During the experiment, concurrent treatments such as chronic diabetes, hypertension, anxiolytics, and antidepressant drugs are accepted. After all the follow-ups, participants are asked about receiving any other interventions during the study period, and this information is reported with the study results.
To minimize data loss, all participants are provided with guidance when they sign the informed consent form and commit to attending the scheduled treatment dates. Participants receive an appointment card to attend sessions. An evaluator is responsible for notifying and monitoring the participants on a weekly basis (via telephone contact, WeChat, and/or email) and accompanying them during the research.
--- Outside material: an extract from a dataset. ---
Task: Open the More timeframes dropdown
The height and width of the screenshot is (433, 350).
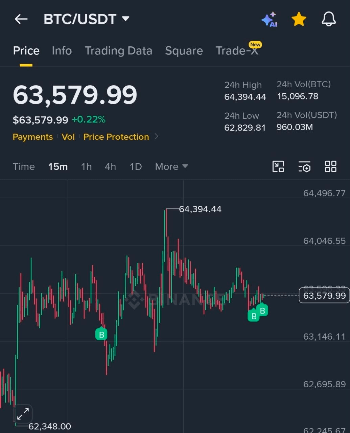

To ensure data quality control, the data manager conducts regular and timely data monitoring. When adding a new patient to the database, their identifying data is recorded on a printed form, which is not stored on the server. On this form, the participant's name is represented by a combination of four English letters (the initials of their Chinese name pronunciation). This form is securely stored in a locked space, accessible only to the principal investigator, and may be utilized to reveal personal data if the need arises for unblinding purposes. Access to the final dataset is restricted solely to the principal investigator and the statistician, ensuring confidentiality and maintaining the integrity of the data. The data management team will maintain ongoing communication with the investigators regarding the progress of the trial, data consistency, instances of missing data, and any violations of time windows. If needed, queries for missing data and requests for clarification of inconsistencies or discrepancies will be issued.
Statistics analysis
A comprehensive analysis is performed to delineate the demographic and clinical characteristics of the patient population. The normality of the variables is assessed using the Shapiro-Wilk test. The evaluated variables are depicted in tabular form, displaying both absolute and relative frequency distributions. Associations are examined utilizing either Pearson’s Chi-square test or Fisher’s exact test, as warranted. The statistical significance of mean differences among quantitative variables is assessed through the paired and unpaired t-Student tests. To assess variations across different time points within a group, the analysis of variance (ANOVA) with repeated measures is employed.
Continuous data are presented as mean ± standard deviation (SD), while categorical data are represented as counts (percentages). All analyses follow a two-tailed approach, with a significance level of 0.05. The statistical software package SPSS 17 (IBM Corporation, Armonk, NY) is employed for conducting data analysis, in accordance with established procedures.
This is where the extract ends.